§ Text block
>>>

The reality is that the best way to determine what your customers want is by looking at your site search analytics.

Google Analytics

The good news is that site search analytics is part of Google Analytics. You will have to go out of your way to track site searches, though.

Fortunately, it’s easy to set up site search with Google Analytics.

Start by logging in to Google Analytics. Then, click on the “Admin” menu item at the very top of the page. On the left-hand side of the page, select the “Account” you want to work with. On the right-hand side of the page, click on “View Settings.”

jeremysaid - Google Docs 2016-05-20 16-27-05

Then, scroll to the bottom of that page and you should see a switch for site search. Flip that switch to the “On” position.

jeremysaid - Google Docs 2016-05-20 16-27-17

Next, you’ll have to enter the query parameter. That’s tricky if you’re not familiar with web technology.

The easiest way to find your query parameter is to go to your site and perform a simple search. You should see a question mark somewhere in the URL. The letter or word that follows that question mark is probably your query parameter.

For example, if you perform a search for “widgets” and the URL you see on your screen at the top of the search results is “http://xyz.com?s=widgets”, then your query parameter is “s” because that’s the character that immediately follows the question mark.

When in doubt, ask your developer for your query parameter.

Once you’ve determined your query parameter, enter it in the box and click the “Save” button at the bottom.

Now, you can track your site search analytics.

How to View Your Analytics

Once you’ve let your site search analytics run for a few days, it’s time to see what kind of information your customers are feeding you.

Go back into Google Analytics. From the “Home” page, just click on “All Website Data” below your e-commerce property. You’ll see a screen that, hopefully, looks very familiar to you.

Scroll down the left-hand sidebar to the “Behavior” menu item. Click on that and you’ll see a sub-menu. One of the items in the sub-menu is “Site Search.” Click on that and you’ll see yet another sub-menu. Click on “Search Terms.”

jeremysaid - Google Docs 2016-05-20 16-27-33

Now, you can see what your visitors have been searching for.

jeremysaid - Google Docs 2016-05-20 16-27-51

Using the List of Search Terms to Maximum Advantage

There are several ways that you can use site search analytics.

The first and most obvious is to see whether people are searching for something on your site that you aren’t offering.

If that’s the case, you can decide whether that product really fits your overall business model and determine whether to offer it.

jeremysaid - Google Docs 2016-05-20 16-28-02

You can also see which items are the most popular search terms on your site. It might be a good idea to list those items as “Featured Products” on your front page, saving customers from the necessity of even using the site search.

It’s also possible that you’ll notice a pattern among the search terms. For example, visitors might prefer your products in certain styles, sizes or colors. You can highlight those specific products on the home page as well.

You should also check the Exit Rate for your search terms. You can think of the Exit Rate as the Bounce Rate for site search. It shows you the percentage of visitors who searched for a specific term and then left the page after they saw the results.

jeremysaid - Google Docs 2016-05-20 16-29-13(Image source)

Depending on the capability of your analytics program or Google Analytics chops, you can slice and dice exit rate data in order to best suit your needs and curiosity.

Exit rates may suggest that, for whatever reason, people using a particular search term weren’t impressed with what it turned up from your product line. If that number is particularly high for a specific term, it’s a good idea to find out why people aren’t interested in what you’re offering.

Along those lines, take a look at Search Refinement for each search term as well. That tells you how many people searched for a specific term and then searched again within those search results. It might be that you’re not offering a particular style of a product that your customers want.

<<<

§ Set tasks
1. In one to three sentences, explain why the site search guide recommends listing the most popular search terms as “Featured Products” on the front page.
2. Set down the part of the site search guide from "jeremysaid - Google Docs 2016-05-20 16-27-33" to "to offer it.", word for word.
The lines are separate material and have nothing to do with the site search guide.

§ Provided data
>>>

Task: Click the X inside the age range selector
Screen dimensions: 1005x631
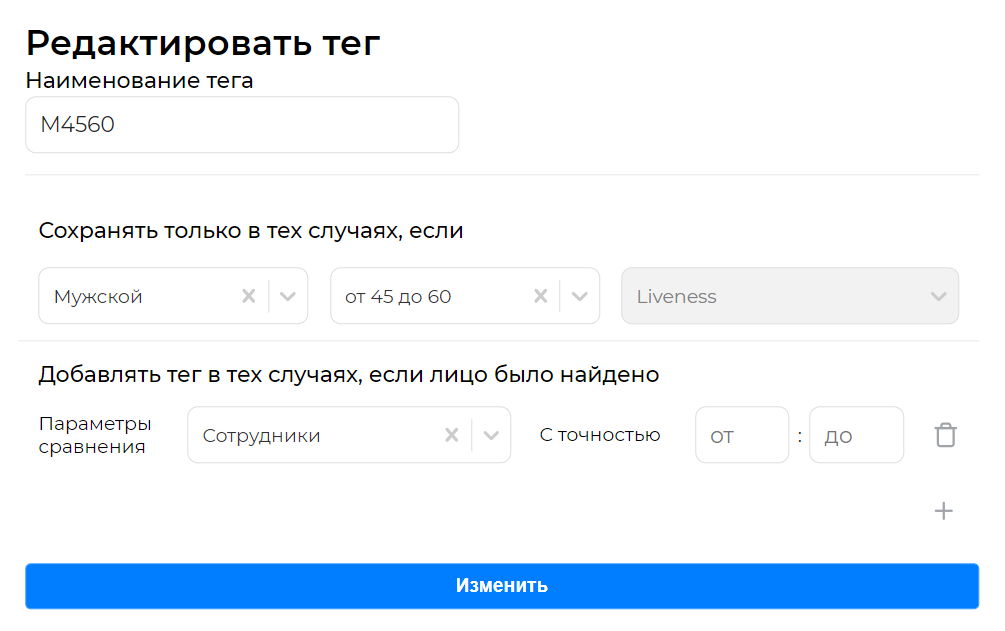Action: [x=540, y=295]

<<<

§ Final results
1. Putting the most searched-for items on the front page as “Featured Products” saves customers from having to use the site search at all.

2.
jeremysaid - Google Docs 2016-05-20 16-27-33

Now, you can see what your visitors have been searching for.

jeremysaid - Google Docs 2016-05-20 16-27-51

Using the List of Search Terms to Maximum Advantage

There are several ways that you can use site search analytics.

The first and most obvious is to see whether people are searching for something on your site that you aren’t offering.

If that’s the case, you can decide whether that product really fits your overall business model and determine whether to offer it.